Characterization of ligand-binding activity of isolated murine Fc gamma receptor.

Fc gamma-binding macromolecules were isolated from 2 murine macrophage-like cell lines by affinity chromatography using various immunoglobulins coupled to Sepharose. P388D1 and J744.2 cells were radiolabeled with 125I using a modified lactoperoxidase method, washed cells were solubilized using NP-40, and the solubilized cell lysates were incubated at 4 degrees C with immunoadsorbents. Fc gamma receptor-like material was obtained from the IgG-Sepharose columns by elution at 4 degrees C with 0.5 N acetic acid containing 1% NP-40 into buffer for neutralization.
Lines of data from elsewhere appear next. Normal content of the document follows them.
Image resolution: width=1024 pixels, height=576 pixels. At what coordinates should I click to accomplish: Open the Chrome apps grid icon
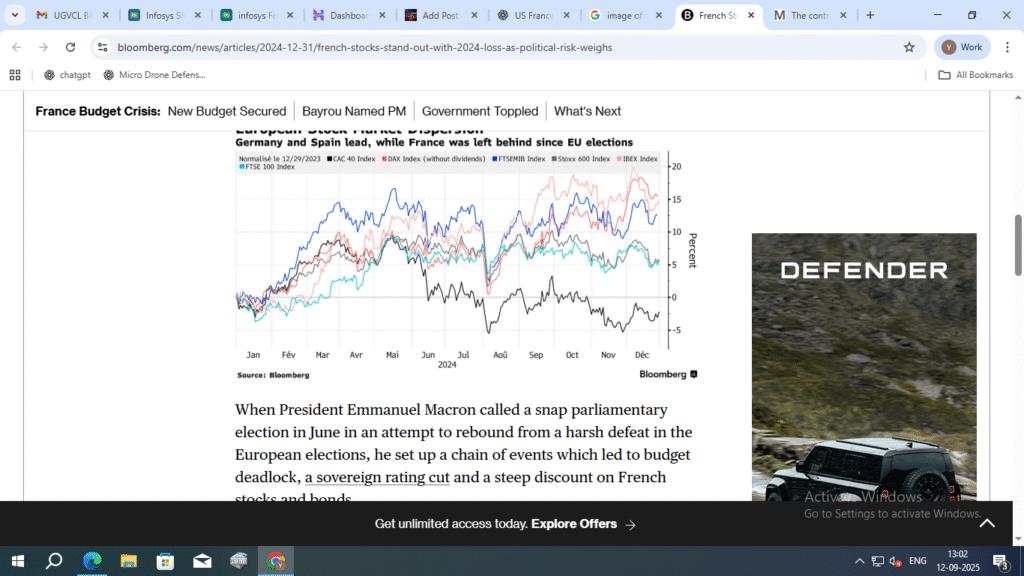click(15, 75)
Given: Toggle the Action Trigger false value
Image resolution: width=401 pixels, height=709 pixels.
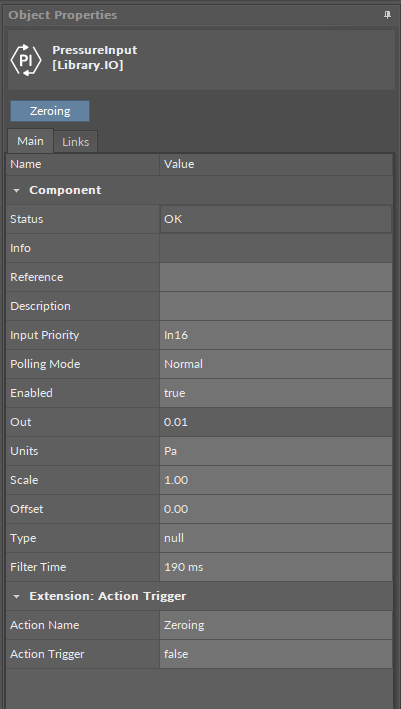Looking at the screenshot, I should click(x=276, y=654).
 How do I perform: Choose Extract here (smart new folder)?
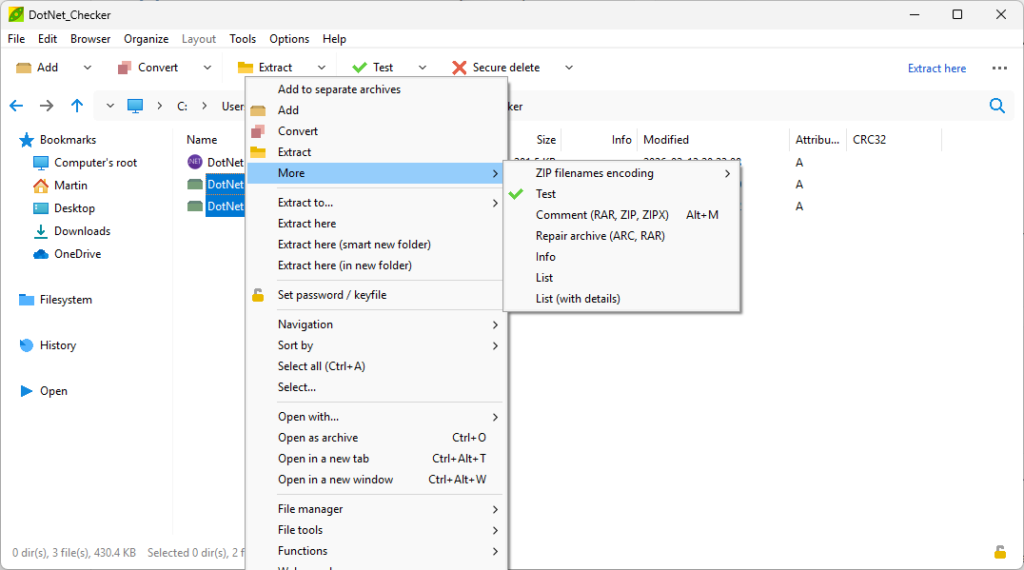pyautogui.click(x=354, y=244)
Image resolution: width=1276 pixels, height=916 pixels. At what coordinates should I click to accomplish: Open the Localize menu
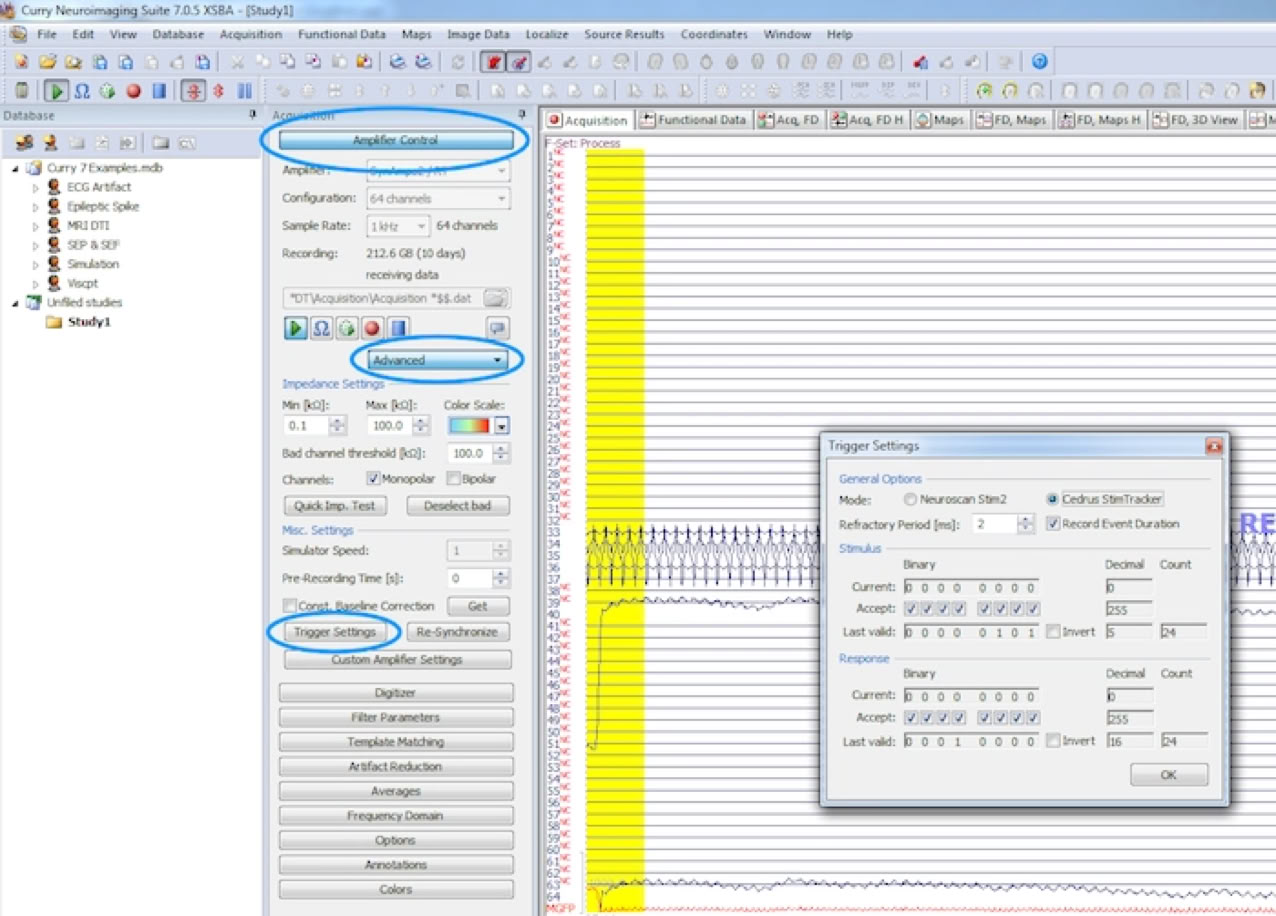[547, 34]
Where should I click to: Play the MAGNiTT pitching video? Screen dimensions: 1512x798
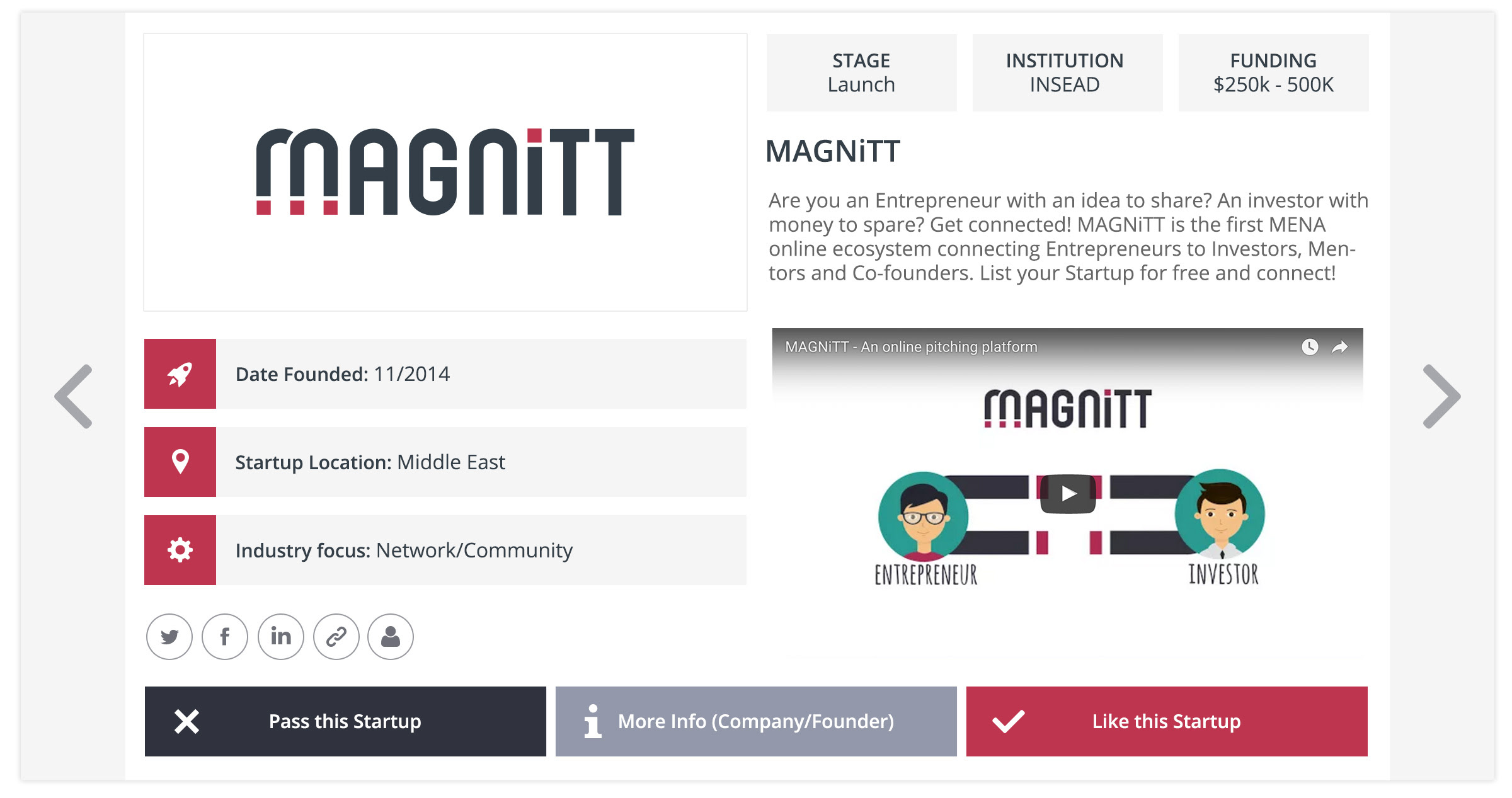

Purified material thus obtained retained its ligand-binding activity, since approximately 30 to 60% rebound to IgG-Sepharose. Upon analysis by SDS polyacrylamide gel electrophoresis, putative Fc gamma receptor had an apparent m.w. of 50 to 65,000. Neither a comparable SDS-PAGE band nor receptor activity was isolated from a 3rd murine cell line, which lacks the Fc gamma receptor. Putative receptor obtained by elution from IgG2a-Sepharose rebound equally well to IgG2a-, IgG1- and IgG2b-Sepharose, but did not rebind to IgG3-, F(ab')2-, or BSA-Sepharose. Similarly, Fc gamma-binding macromolecules eluted from IgG2b-Sepharose rebound only to IgG2b-, IgG2a- and IgG1-Sepharose rebound only to IgG2b-, IgG2a- and IgG1-Sepharose. The rebinding of either receptor preparation was inhibited in a dose-dependent manner by both monomeric IgG2a and monomeric IgG2b, and myeloma protein from each subclass inhibited to the same extent. Therefore, the mouse Fc gamma receptor in its isolated state does not appear to discriminate between monomeric IgG2a and IgG2b.